-- Input data follows --

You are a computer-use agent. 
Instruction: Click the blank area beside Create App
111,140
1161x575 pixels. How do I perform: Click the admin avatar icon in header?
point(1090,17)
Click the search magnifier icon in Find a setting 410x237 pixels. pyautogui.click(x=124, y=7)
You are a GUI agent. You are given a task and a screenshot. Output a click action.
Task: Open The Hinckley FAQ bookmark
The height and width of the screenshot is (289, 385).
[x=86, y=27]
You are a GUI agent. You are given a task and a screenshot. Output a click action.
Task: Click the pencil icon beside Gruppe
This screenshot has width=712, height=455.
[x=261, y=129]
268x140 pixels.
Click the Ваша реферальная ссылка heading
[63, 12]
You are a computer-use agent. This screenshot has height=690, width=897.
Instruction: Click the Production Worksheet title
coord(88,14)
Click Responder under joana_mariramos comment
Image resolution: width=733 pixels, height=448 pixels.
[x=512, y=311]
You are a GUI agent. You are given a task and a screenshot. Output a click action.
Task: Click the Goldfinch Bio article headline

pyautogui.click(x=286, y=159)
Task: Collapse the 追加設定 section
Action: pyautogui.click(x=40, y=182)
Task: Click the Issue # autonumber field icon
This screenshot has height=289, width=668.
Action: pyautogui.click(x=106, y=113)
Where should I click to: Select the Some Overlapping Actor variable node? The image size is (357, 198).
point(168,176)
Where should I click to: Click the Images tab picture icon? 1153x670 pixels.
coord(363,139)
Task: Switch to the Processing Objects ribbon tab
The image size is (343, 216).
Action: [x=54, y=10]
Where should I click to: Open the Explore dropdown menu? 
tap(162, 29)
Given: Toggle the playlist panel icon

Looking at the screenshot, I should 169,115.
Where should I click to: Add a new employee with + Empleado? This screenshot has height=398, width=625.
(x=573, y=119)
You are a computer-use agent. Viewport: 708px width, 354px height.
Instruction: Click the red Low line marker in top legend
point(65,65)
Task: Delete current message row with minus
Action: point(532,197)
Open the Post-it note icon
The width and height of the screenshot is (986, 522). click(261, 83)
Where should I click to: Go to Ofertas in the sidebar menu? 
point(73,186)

-- Input data concluded --

## Instructions for the task
Where a line above holds the string "computer", show that line.

## Task answer
You are a computer-use agent. 
You are a computer-use agent. This screenshot has height=690, width=897.
You are a computer-use agent. Viewport: 708px width, 354px height.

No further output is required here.